Instructions for the task. The word "computer" occurs in some lines of the data. Return each such line.

────────────────

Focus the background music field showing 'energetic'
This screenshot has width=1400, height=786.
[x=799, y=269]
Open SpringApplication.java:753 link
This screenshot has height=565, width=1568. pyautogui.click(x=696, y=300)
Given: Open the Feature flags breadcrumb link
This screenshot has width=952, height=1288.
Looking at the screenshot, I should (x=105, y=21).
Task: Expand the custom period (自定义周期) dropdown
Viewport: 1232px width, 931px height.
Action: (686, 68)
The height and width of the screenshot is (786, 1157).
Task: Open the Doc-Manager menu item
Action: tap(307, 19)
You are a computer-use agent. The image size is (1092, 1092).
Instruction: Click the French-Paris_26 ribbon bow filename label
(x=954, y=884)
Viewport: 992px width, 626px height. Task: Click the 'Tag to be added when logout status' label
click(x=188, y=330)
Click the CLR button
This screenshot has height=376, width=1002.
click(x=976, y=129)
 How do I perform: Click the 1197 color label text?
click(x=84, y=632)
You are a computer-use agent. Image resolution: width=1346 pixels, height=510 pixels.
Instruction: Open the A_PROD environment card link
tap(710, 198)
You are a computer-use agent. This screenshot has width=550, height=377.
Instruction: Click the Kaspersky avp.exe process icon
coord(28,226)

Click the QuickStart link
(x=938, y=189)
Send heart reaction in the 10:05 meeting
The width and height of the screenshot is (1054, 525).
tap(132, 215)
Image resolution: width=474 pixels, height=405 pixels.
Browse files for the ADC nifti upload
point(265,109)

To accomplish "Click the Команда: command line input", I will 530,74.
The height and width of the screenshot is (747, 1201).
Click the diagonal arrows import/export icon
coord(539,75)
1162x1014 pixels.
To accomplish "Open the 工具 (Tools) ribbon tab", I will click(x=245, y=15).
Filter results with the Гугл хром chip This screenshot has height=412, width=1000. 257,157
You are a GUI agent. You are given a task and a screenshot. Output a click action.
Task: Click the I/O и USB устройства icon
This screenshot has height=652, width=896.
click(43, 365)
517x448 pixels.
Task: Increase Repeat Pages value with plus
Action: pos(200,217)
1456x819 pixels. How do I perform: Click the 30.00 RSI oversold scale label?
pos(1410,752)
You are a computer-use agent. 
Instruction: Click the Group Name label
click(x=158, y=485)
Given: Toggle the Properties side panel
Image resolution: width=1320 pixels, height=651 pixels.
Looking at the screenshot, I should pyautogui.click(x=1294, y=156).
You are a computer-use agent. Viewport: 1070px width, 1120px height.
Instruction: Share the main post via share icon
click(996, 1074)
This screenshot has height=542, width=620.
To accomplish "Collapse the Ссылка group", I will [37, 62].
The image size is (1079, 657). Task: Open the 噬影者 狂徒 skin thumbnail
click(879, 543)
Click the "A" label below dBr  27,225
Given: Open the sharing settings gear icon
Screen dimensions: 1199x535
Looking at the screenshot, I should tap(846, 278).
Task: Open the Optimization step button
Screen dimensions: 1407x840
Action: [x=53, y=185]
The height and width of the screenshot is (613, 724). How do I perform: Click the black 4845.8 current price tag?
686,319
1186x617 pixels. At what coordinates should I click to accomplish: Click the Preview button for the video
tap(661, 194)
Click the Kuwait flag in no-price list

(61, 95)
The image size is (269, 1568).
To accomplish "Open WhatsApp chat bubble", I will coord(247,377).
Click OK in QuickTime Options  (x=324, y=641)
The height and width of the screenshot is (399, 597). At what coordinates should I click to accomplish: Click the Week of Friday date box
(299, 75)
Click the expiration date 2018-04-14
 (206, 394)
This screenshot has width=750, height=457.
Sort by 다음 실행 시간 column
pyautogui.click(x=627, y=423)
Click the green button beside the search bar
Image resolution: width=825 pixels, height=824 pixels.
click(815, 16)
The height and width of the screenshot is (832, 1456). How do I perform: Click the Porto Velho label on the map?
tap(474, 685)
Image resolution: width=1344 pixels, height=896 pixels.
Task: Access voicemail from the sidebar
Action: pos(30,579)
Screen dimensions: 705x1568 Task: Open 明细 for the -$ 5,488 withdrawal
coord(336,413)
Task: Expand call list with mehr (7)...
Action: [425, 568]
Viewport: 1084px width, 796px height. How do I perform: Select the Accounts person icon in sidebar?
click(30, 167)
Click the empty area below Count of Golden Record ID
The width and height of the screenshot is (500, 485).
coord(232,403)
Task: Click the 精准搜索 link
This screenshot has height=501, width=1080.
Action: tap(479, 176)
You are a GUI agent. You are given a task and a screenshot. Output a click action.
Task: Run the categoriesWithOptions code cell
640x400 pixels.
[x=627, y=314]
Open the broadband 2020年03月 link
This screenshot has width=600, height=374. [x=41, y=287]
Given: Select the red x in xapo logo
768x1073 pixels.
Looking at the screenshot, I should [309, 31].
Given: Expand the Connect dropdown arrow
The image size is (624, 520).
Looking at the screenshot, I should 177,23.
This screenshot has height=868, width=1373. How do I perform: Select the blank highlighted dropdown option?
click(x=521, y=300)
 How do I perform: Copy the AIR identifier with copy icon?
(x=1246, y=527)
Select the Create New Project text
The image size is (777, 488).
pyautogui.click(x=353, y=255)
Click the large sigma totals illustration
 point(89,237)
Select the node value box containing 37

────────────────

Response to the exercise.
You are a computer-use agent. The image size is (1092, 1092).
You are a computer-use agent. Image resolution: width=1346 pixels, height=510 pixels.
You are a computer-use agent. This screenshot has width=550, height=377.
You are a computer-use agent. 
You are a computer-use agent. Viewport: 1070px width, 1120px height.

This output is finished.